A possibility.

To add Cartesian Tree Sort step to sorted.

Along the lines of:

while start < stop:
    n = _count_run(seq, start, stop)
    if n < min_run and cartesian_sort_is_doing > well:
        n = _cartesiansort(seq, start, stop, n, dynamic_early_exit_param)
    if n < min_run:
        cartesian_sort_is_doing -= points
        n = _binarysort(seq, start, stop, n)
    ...

_cartesiansort needs 3 x min_run extra memory.
dynamic_early_exit_param can be adjusted for more gains for higher cost.

Decreases comparison count of medium-to-highly pre-sorted data at a slight cost on some other cases.

Main improvement is for random walks.
Up to 50% decrease in comparisons.
Plus captures a couple of more exotic datasets.

Figure_1720×714 97 KB

Let me assure people that if you can’t make head or tail of that extremely “busy” table, you’re normal . I’ll sketch some high-order bits on @dg-pb’s behalf:

• Python’s sort is extremely effective on stretches of already-sorted (whether increasing or decreasing) data.

• It’s also one of the most effective approaches known for exploiting “large scale” partial order (even if nowhere close to being already-sorted).

• But in between it effectively relies on just binary insertion sort, which is aimed not at peak speed but at best worst-case behavior.

• Cartesian tree sort is a novel kind of binary tree based sort, which is very effective (fast) at sorting data with “few inversions”: data that’s “close to” being already sorted, and again whether in increasing or decreasing order. The idea here is apparently to try to use that instead of binary insertion sort for the “in between” area. Which has potential!

• But plain old linear insertion sort is also very effective at sorting data with few inversions, but only in the increasing direction (decreasing data is its worst case). A fancier variant could presumably detect whether a region is generally going “up” or “down”, and if the latter change what it does to put data in non-increasing order instead, reversing the slice at the end.

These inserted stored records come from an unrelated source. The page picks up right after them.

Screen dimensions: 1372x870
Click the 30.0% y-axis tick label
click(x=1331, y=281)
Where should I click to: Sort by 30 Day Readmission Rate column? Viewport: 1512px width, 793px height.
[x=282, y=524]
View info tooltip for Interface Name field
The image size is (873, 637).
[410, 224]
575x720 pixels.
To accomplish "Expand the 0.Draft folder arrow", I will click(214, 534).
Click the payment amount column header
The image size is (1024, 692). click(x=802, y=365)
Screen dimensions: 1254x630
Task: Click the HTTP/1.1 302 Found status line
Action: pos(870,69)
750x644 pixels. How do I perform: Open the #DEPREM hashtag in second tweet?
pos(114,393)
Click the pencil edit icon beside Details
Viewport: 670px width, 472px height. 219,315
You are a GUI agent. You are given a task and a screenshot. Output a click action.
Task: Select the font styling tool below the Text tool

• CPython’s internal count_run() already figures out the difference between non-increasing and non-decreasing runs, so another idea is to make that fancier to try extending a natural run via increasing- or decreasing- linear insertion sort steps too,.

• All such things are expected to lose (slow things down at least slightly) if the input is randomly ordered (meaning uniformly random - skewed randomness is exploitable). “The trick” is to cut them off fast if they’re not obviously paying off. When they are paying off, they can win big.

Thank you Tim.

Yes, insertionsort is another option and its basic version is very simple.

However, from my experimentations it is much harder to calibrate it for good early exit and to tell whether it is doing well.

E.g. in pdqsort it sorts until N values are not at the end.

The issues is that this is not a good indicator as 5 values that are very close to end might be much better than one in the middle.

Then adding efficient insertion to both ends is further complexity.

Not to say that Cartesian Tree Sort is simpler - it can be quite involved, but it has advantages:

1. It is much easier to come up with simple stopping rule. My last one is very simple and does well - "stop if number of nodes with 2 children is >= N. But it can be improved further.
2. Handles both ends - see “trumpet” dataset
3. Does better on adversarial data, thus lower penalties on suboptimal applications
4. It has scope for further development.

Having that said, I think much simpler and better solution would be to add adaptivity to binarysort.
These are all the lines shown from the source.